Last summer, in mid-June, Hicks was placed on the disabled list with a shoulder injury and was eventually sent to New Britain for a rehab assignment.  After hitting just .238, the Twins decided to leave him in New Britain after he came off the DL, to see if he could re-gain his confidence.  To me, this felt like the Twins (and Hicks) got a "do over," as Hicks proceeded to hit .297/.404/.466 in AA, .278/.349/.389 in AAA, and earned a much deserved September call-up to the big club. 

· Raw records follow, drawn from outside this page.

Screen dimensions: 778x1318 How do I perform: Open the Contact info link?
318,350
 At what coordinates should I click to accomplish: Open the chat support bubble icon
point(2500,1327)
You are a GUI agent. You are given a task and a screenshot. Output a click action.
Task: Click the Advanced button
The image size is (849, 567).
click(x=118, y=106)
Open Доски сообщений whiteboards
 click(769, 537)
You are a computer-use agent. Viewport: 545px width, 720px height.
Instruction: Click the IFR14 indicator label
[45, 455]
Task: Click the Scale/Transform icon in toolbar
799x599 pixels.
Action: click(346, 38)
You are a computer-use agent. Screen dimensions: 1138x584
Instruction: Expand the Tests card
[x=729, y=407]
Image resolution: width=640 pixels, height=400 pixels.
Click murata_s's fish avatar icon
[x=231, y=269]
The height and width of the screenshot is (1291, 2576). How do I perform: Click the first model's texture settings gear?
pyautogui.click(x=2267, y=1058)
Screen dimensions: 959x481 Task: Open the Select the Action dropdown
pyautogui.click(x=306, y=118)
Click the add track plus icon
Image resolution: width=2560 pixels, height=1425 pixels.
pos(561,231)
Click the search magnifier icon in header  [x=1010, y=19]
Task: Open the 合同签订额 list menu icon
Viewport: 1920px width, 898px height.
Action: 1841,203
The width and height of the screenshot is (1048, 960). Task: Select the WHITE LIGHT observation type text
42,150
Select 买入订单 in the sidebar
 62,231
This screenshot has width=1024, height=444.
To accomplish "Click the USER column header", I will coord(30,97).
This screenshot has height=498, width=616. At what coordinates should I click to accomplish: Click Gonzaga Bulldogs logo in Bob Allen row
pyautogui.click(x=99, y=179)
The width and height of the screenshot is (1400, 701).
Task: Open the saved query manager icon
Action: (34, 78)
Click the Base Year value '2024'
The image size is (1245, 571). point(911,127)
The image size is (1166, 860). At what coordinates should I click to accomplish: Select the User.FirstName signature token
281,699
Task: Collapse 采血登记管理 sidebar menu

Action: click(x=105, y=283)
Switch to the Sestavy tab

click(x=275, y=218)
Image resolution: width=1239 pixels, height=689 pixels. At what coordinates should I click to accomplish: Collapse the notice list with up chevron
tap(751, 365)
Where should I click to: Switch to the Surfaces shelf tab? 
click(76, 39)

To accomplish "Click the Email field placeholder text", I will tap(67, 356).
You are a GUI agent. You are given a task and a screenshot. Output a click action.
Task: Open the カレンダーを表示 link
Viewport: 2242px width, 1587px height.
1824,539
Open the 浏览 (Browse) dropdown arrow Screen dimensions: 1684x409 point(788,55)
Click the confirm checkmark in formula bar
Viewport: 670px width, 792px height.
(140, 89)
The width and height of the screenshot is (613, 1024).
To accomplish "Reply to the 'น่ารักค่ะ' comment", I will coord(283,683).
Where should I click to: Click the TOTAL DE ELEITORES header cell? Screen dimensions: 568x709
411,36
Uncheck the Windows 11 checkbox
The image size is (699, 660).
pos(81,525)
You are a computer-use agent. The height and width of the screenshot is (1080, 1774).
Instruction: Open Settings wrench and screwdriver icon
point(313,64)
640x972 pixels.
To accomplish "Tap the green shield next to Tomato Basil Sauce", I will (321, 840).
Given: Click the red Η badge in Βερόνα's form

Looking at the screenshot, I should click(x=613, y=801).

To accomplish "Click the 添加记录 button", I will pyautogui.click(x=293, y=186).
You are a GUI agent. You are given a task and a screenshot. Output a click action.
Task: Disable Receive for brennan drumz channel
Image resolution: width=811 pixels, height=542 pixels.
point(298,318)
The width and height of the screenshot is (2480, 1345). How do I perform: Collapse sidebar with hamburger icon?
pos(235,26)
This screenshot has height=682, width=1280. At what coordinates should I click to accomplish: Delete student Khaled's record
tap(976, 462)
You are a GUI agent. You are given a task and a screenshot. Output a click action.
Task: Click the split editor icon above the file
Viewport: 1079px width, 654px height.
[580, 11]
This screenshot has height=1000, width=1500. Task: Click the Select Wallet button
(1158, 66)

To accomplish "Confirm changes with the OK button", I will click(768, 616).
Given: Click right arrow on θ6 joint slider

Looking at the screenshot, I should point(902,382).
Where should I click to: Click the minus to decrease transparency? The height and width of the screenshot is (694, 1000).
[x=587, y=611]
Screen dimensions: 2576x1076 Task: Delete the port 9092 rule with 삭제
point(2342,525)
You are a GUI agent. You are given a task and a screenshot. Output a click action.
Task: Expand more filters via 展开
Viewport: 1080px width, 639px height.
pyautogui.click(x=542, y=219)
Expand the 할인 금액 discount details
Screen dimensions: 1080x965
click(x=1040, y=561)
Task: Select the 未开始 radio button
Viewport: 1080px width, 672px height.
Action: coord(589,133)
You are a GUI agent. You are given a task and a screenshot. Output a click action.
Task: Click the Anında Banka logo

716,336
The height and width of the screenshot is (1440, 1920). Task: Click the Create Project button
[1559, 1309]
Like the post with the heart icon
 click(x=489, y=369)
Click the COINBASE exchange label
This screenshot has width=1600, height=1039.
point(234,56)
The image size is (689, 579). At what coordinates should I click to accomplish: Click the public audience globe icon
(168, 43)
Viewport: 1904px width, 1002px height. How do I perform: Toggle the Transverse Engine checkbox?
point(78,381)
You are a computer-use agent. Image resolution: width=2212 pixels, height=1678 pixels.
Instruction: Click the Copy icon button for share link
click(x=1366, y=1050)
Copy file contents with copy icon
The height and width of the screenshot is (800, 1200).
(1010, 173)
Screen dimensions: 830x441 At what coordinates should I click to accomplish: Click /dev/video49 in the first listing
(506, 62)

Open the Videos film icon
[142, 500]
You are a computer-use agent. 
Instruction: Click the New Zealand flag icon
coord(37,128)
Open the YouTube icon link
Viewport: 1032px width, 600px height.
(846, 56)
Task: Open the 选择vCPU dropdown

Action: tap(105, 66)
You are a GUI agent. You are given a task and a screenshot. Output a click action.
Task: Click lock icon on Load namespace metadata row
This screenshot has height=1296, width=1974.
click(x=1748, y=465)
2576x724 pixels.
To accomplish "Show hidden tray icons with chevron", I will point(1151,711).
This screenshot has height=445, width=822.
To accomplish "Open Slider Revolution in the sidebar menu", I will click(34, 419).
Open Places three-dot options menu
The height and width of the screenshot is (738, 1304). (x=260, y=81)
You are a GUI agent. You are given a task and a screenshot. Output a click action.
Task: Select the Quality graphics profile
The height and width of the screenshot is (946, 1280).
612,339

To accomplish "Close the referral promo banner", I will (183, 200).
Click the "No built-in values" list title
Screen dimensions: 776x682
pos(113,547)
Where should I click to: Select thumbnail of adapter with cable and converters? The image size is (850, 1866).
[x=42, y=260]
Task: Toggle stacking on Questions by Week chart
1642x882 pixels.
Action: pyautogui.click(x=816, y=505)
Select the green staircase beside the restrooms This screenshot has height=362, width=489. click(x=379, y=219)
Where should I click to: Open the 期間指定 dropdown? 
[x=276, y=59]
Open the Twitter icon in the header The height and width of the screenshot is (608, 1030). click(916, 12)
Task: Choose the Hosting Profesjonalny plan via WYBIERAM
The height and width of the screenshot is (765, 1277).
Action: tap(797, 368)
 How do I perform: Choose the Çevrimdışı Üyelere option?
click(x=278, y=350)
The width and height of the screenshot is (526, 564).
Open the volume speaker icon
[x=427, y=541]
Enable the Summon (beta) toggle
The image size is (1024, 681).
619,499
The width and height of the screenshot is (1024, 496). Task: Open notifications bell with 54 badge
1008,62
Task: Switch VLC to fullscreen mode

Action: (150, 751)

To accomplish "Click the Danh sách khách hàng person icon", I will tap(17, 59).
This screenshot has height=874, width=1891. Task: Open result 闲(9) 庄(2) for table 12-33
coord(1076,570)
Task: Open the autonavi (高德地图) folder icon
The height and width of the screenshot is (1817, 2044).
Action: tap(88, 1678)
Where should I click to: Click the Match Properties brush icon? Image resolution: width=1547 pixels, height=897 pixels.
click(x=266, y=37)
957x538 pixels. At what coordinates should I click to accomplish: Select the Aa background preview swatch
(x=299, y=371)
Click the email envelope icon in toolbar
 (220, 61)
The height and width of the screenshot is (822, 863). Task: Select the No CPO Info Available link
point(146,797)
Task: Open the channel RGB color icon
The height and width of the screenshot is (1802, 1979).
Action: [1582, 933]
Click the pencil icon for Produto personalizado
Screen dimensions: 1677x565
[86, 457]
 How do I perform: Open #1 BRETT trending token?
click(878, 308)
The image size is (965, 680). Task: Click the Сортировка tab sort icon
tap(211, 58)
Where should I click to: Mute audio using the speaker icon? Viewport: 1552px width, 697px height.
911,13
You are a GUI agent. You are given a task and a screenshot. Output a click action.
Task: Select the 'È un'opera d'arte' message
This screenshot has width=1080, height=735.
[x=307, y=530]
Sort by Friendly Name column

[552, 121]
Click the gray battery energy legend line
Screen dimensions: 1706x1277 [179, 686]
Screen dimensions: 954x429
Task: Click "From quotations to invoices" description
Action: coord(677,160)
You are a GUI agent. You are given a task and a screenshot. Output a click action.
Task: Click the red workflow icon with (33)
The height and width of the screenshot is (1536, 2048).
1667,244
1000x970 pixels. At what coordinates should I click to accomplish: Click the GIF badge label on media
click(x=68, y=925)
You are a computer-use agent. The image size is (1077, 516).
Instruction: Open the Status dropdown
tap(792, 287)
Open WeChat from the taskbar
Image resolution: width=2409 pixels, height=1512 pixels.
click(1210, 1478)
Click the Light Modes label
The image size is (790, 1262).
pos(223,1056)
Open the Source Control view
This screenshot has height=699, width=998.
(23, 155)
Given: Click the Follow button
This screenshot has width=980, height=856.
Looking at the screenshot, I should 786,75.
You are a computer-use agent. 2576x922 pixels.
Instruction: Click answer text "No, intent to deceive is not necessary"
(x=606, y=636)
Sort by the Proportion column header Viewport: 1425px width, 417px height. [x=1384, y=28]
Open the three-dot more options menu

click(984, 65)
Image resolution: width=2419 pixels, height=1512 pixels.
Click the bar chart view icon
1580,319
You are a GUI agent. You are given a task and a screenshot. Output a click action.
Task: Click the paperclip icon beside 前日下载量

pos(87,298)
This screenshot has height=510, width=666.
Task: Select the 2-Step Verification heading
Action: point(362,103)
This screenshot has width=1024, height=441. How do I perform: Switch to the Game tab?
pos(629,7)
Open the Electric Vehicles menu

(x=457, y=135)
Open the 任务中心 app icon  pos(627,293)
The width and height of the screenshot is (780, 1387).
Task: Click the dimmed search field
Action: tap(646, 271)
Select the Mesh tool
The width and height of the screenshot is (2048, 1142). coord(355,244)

This year, the Twins surprised many, including me, by sending Hicks back to AAA to begin the season, keeping Jordan Schafer and Shane Robinson to share duties in CF.  Hicks has responded to this move by hitting .318/.396/.545, with 12 extra base hits (6 2B, 4 3B, 2HR), 12 walks and 17 strike-outs in 88 at-bats.  If he can continue this type of production at Rochester, Hicks will soon be re-joining his teammates in the Twin Cities.

How He Fits

Even though Aaron Hicks is no longer the "CF of the future" for the Minnesota Twins, he could quickly become the "CF of the present" until young Mr. Buxton is ready to take the reigns. When that time comes, hopefully later this summer, Hicks would look great patrolling left field next to Buxton. Consider how much our outfield defense would improve if we could trot out Hicks/Buxton/Hunter, Hicks/Buxton/Rosario, or Hicks/Buxton/Arcia instead of Arcia/Schafer/Hunter, Robinson/Shafer/Arcia, or Escobar/Schafer/Hunter (yikes!), as we have lined up a few times this season. 

No matter how things pan out by the end of the season, a productive Aaron Hicks could be a very important piece of the puzzle, as this "year of transition" plays itself out before our eyes.